╭─ SUPPLIED PASSAGE
Tag Archives: DoD

Preparing for DoD’s CMMC

DoD continues to take actions that lead us to believe that they are very serious about the Cybersecurity Maturity Model Certification process.

This process will require that all DoD contractors ultimately get a third party cybersecurity certification on an annual basis if they want to continue to be part of the DoD food chain.

When I say part of the DoD food chain, I mean at every level.  An example DoD used recently was a requirement for the companies that mow the lawn and tend to the bushes at DoD installations would need to be certified.  EVERYONE is the plan.

Reports are the there are plans underway to make changes to the DFARS, the DoD acquisition regulations, this summer to reinforce the certification requirement.

It is also possible that they may extend this to the more general FARs, the acquisition regulations for the rest of the government.  They have been talking about doing that for a couple of years, so if they really do that, it won’t be a real surprise.

One step forward is the naming of Ty Schieber as the head of the 13 member body that is charged with certifying auditors.  Ty is the senior director for executive education at Virginia’s Darden School Foundation.

A DoD spokesperson said that CMMC requirements will begin showing up in presolicitation documents around June of this year.  While that date is very aggressive and may slip, it does seem to indicate that DoD is very serious about this.

Some folks say that requiring contractors to get a certification that they are protecting DoD information might discourage some contractors from bidding on DoD work.

Getting sued by the DoD for breach of contract for not protecting DoD’s information in case of a breach could be a downer as well.  That seems to be the other alternative to me and far worse.
╰─
= PROBLEMS TO SOLVE =
- a) Decide whether each statement agrees with the CMMC post, answering yes or no and quoting the words that settle it: (i) contractors will need the third-party certification every year; (ii) Ty Schieber heads a 13-member body that certifies auditors; (iii) CMMC requirements are expected in presolicitation documents around December.
- b) Copy the stretch of the CMMC post that begins at the words "When I say part" and stops after "the certification requirement.".
The entries that follow come from a separate source.
╭─ RECORDS PROVIDED
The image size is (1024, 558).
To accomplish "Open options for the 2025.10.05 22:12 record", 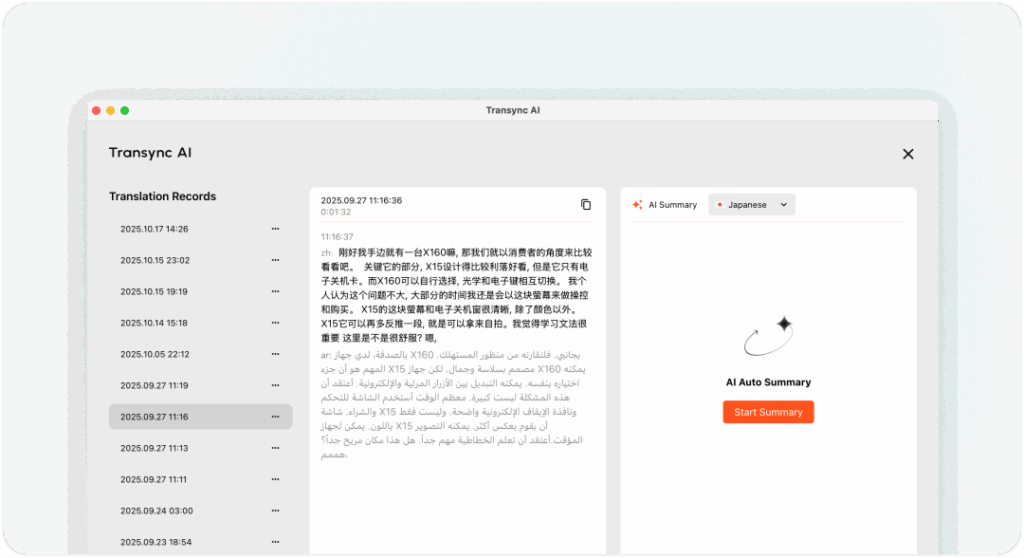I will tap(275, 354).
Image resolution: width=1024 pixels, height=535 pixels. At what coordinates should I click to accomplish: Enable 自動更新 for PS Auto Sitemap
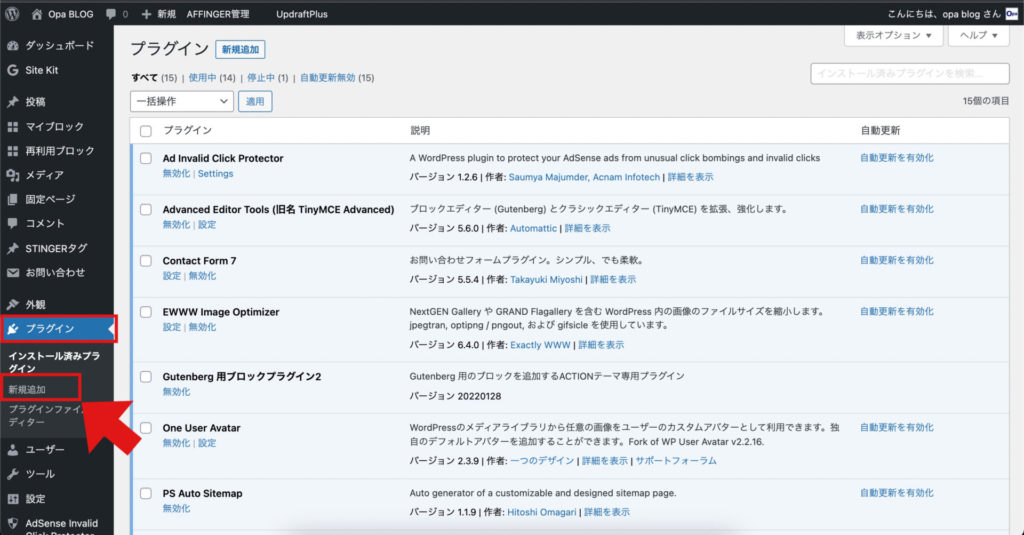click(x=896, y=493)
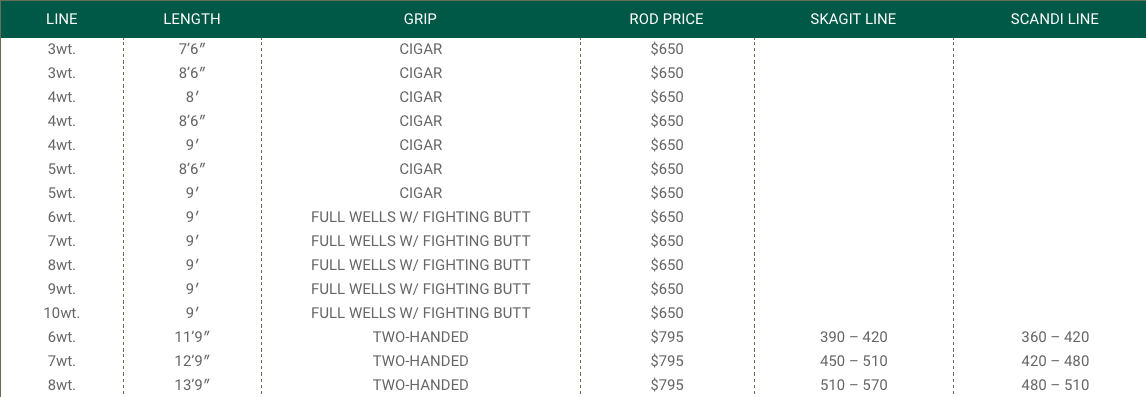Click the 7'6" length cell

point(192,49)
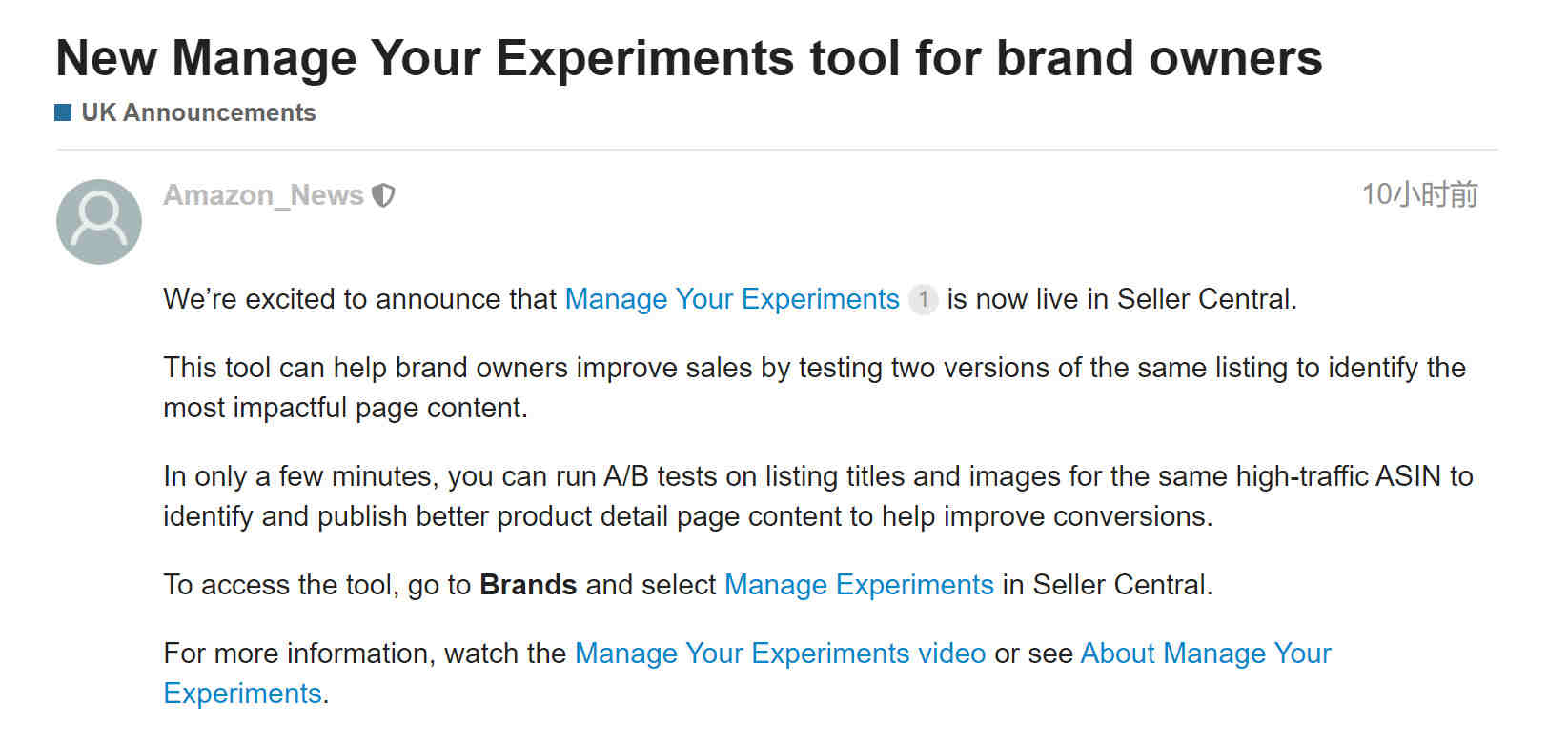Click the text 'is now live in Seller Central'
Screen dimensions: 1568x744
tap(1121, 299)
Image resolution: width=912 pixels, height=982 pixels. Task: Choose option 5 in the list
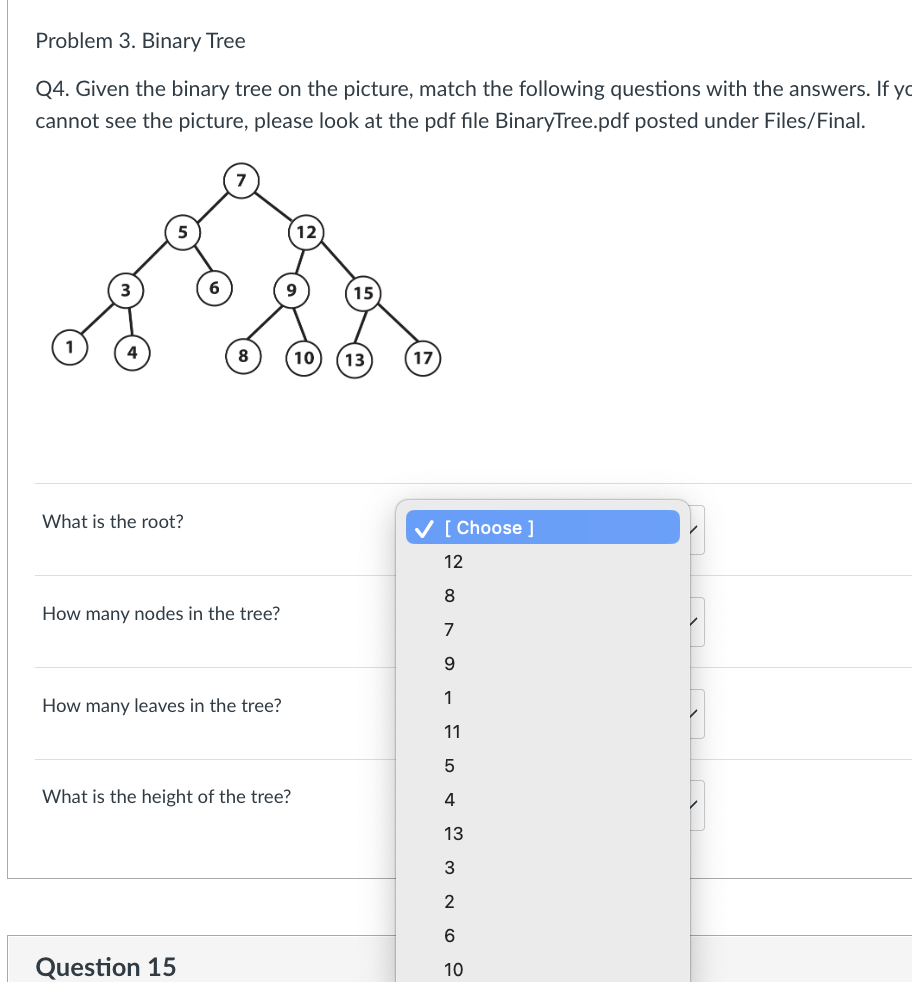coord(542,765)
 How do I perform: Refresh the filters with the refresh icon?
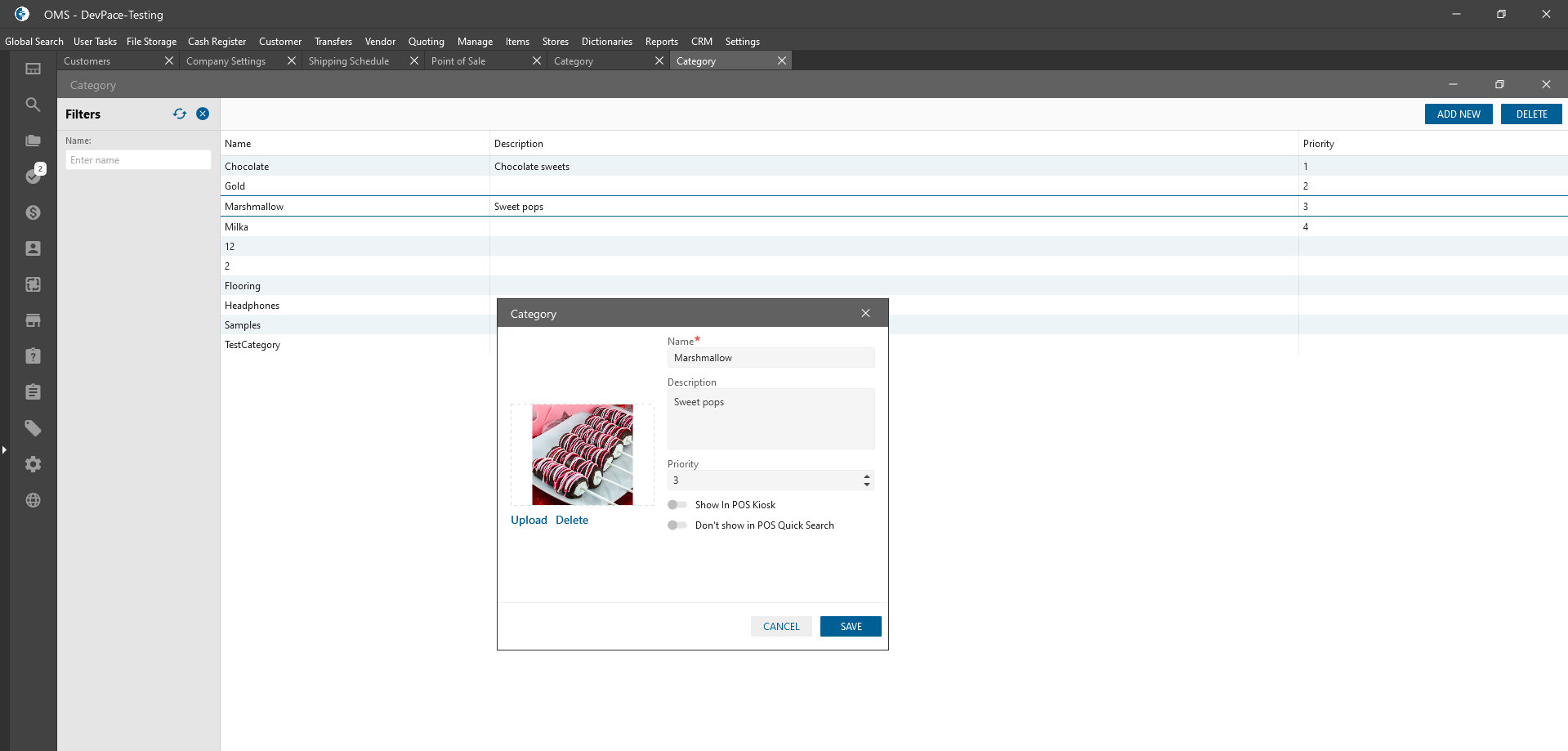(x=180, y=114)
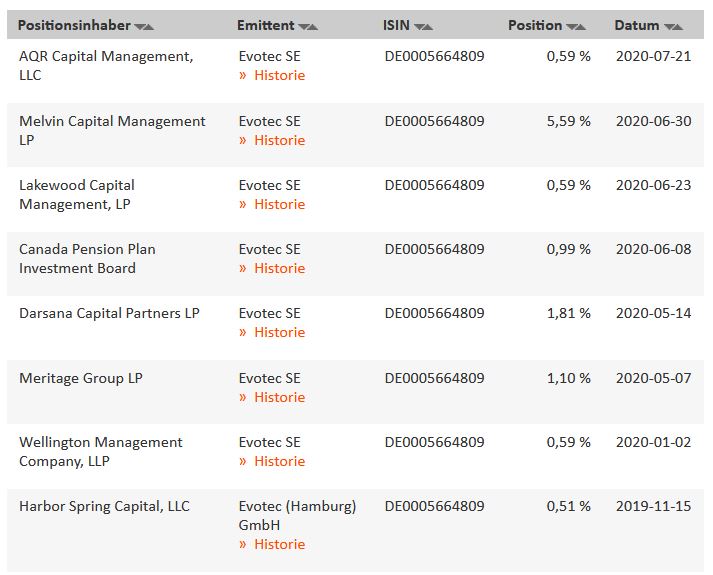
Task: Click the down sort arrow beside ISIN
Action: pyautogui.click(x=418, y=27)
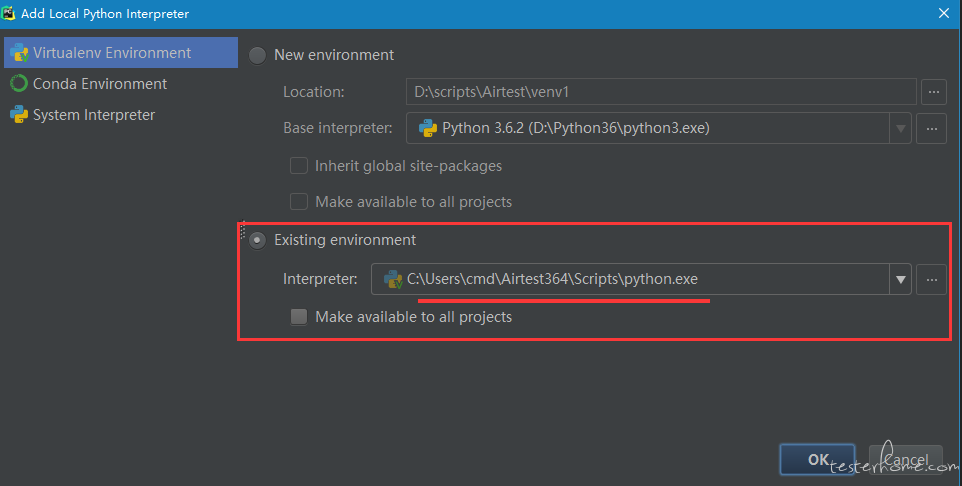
╰─
= RESULTS IN ORDER =
- a)
(i) Yes: "get a third party cybersecurity certification on an annual basis"
(ii) Yes: "the head of the 13 member body that is charged with certifying auditors"
(iii) No: "CMMC requirements will begin showing up in presolicitation documents around June of this year"

- b)
When I say part of the DoD food chain, I mean at every level.  An example DoD used recently was a requirement for the companies that mow the lawn and tend to the bushes at DoD installations would need to be certified.  EVERYONE is the plan.

Reports are the there are plans underway to make changes to the DFARS, the DoD acquisition regulations, this summer to reinforce the certification requirement.